-------- Data excerpts --------

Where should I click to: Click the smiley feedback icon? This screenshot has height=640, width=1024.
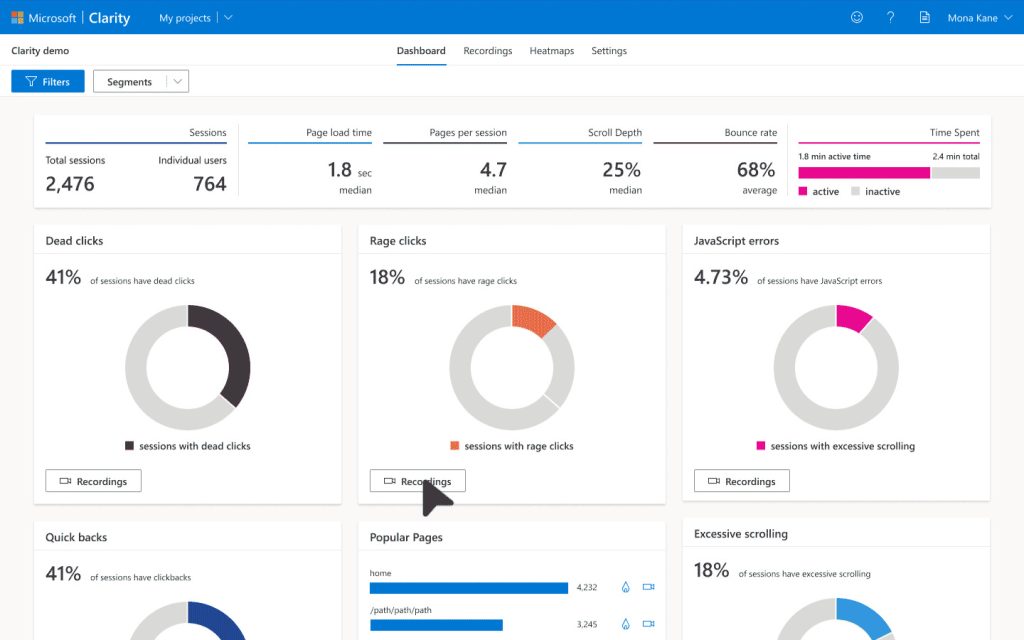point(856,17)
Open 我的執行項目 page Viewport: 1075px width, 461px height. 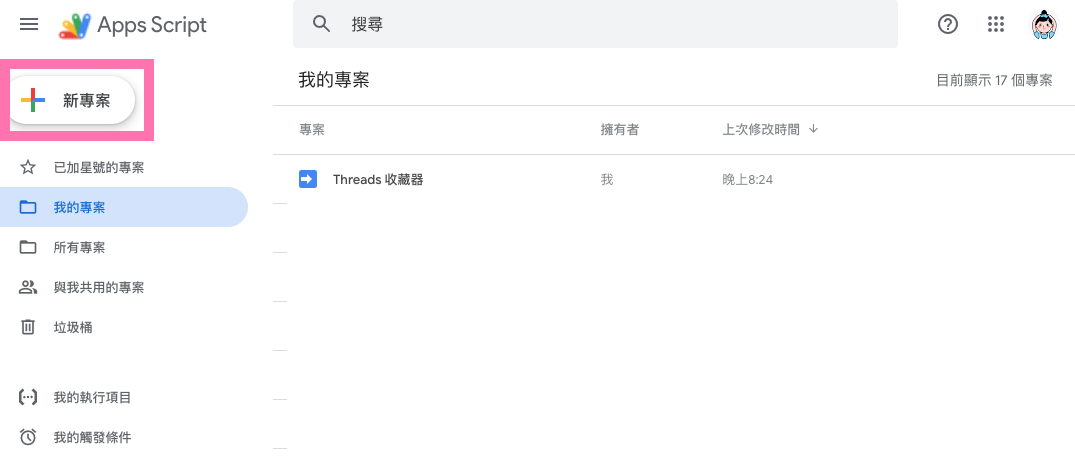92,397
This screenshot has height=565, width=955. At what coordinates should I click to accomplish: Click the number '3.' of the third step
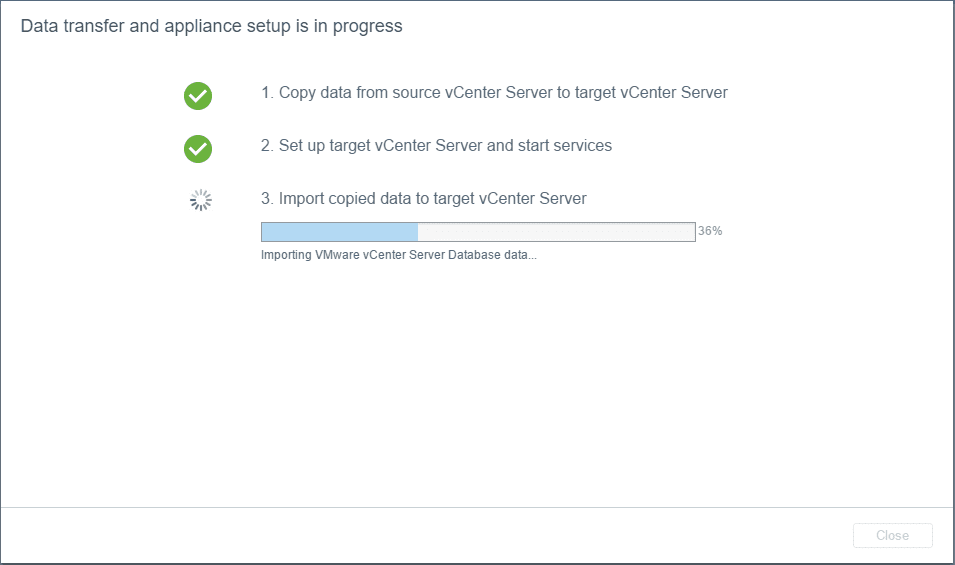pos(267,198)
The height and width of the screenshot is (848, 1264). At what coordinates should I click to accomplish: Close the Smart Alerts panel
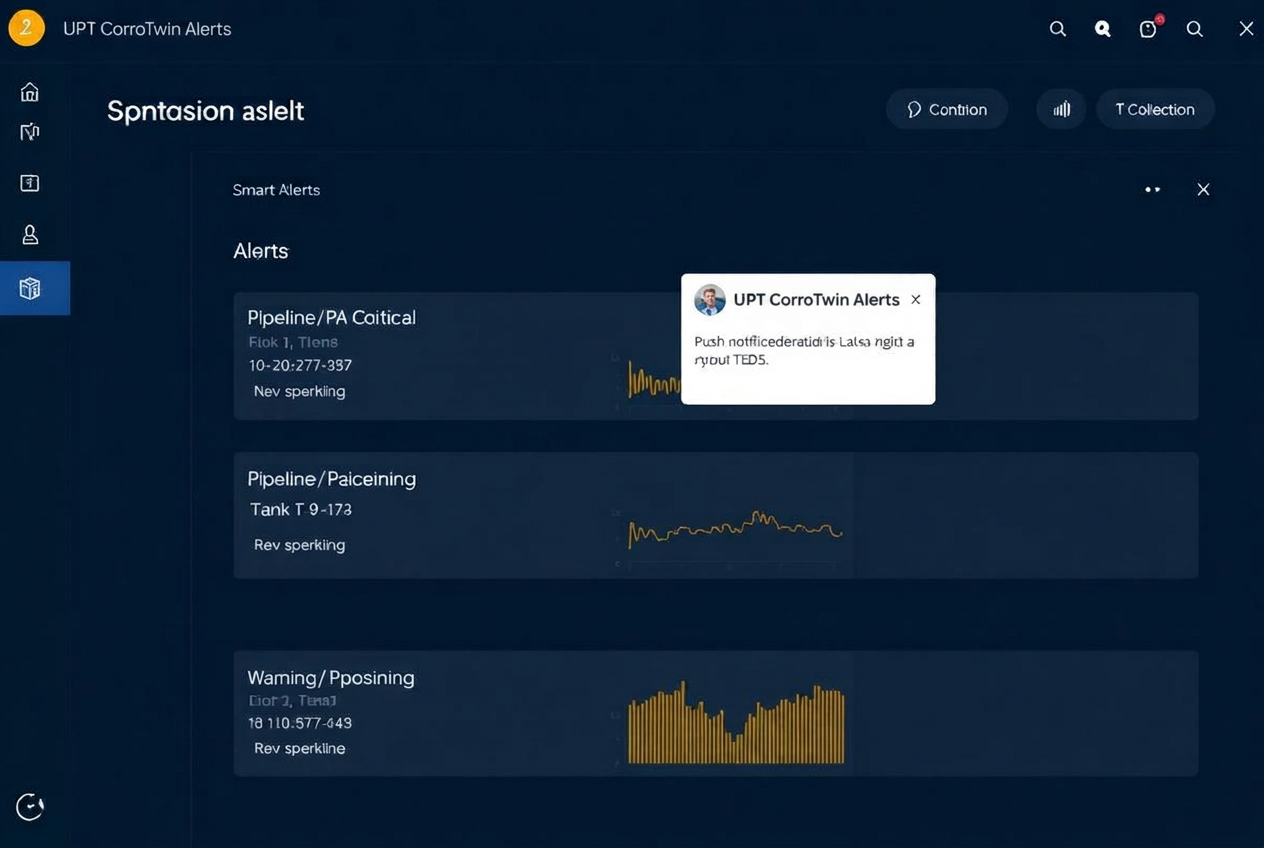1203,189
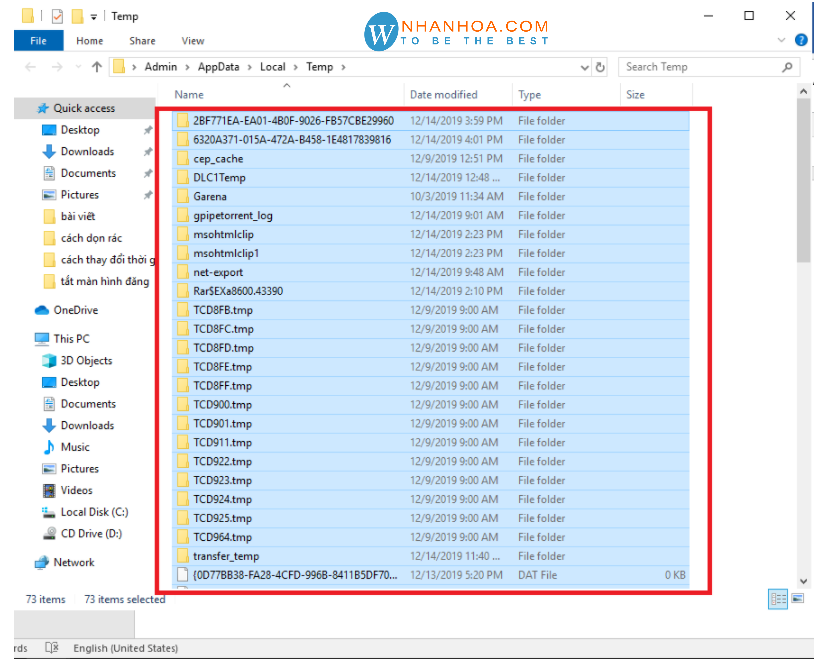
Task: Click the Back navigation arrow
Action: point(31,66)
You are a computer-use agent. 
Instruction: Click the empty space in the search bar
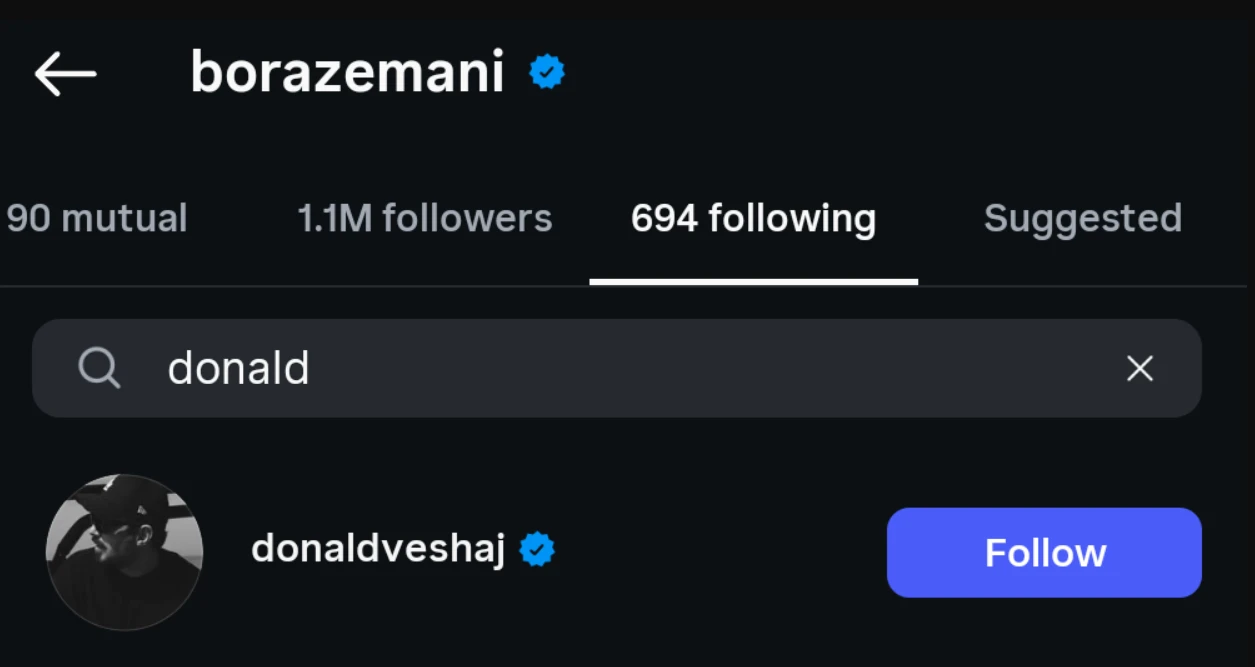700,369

--------

Brief: The answer is those lines of the material above that run from the one containing "This screenshot has height=565, width=955." up to and including the one containing "You are a computer-use agent.", restated exactly and without images.

Answer to this problem:
This screenshot has height=565, width=955. At what coordinates should I click to accomplish: Click the number '3.' of the third step
pos(267,198)
The height and width of the screenshot is (848, 1264). At what coordinates should I click to accomplish: Close the Smart Alerts panel
1203,189
Task: Click the Back navigation arrow
Action: point(31,66)
You are a computer-use agent. 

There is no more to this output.